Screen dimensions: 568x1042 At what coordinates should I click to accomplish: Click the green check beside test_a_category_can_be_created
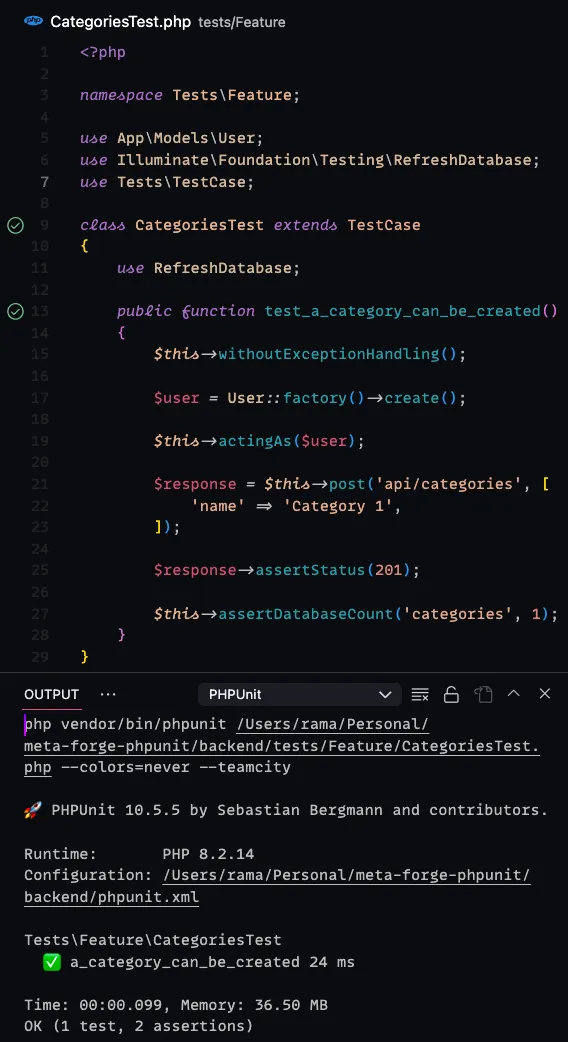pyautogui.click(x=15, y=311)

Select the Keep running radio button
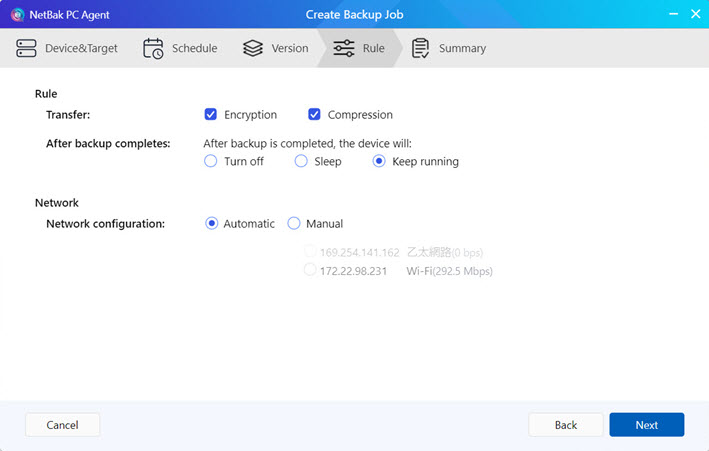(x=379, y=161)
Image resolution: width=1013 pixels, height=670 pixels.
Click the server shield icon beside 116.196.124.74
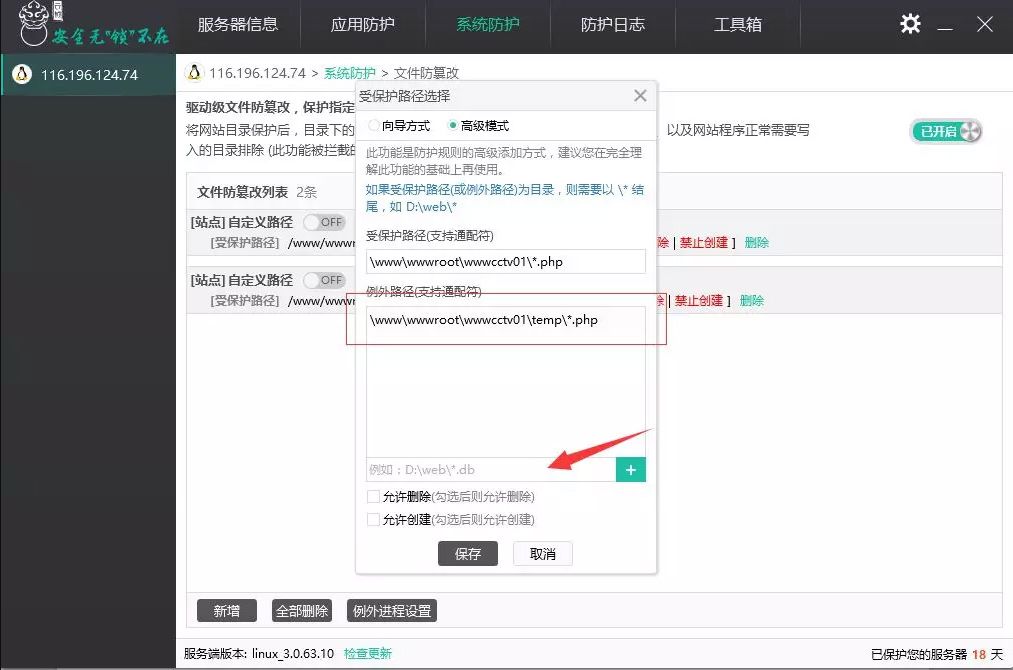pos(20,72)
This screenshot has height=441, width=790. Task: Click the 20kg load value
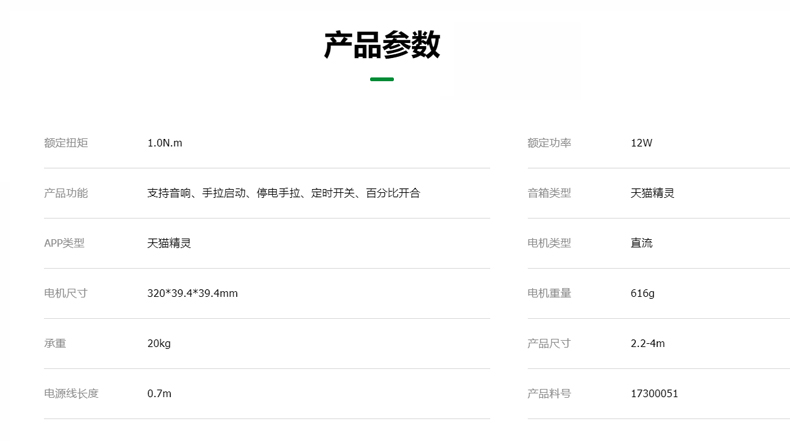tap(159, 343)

Problem details: Please return the entries above exactly as they appear, but without the pictures.

Task answer:
Screen dimensions: 568x1042 At what coordinates should I click to accomplish: Click the green check beside test_a_category_can_be_created
pyautogui.click(x=15, y=311)

Select the Keep running radio button
(x=379, y=161)
Image resolution: width=1013 pixels, height=670 pixels.
Click the server shield icon beside 116.196.124.74
pos(20,72)
This screenshot has height=441, width=790. Task: Click the 20kg load value
tap(159, 343)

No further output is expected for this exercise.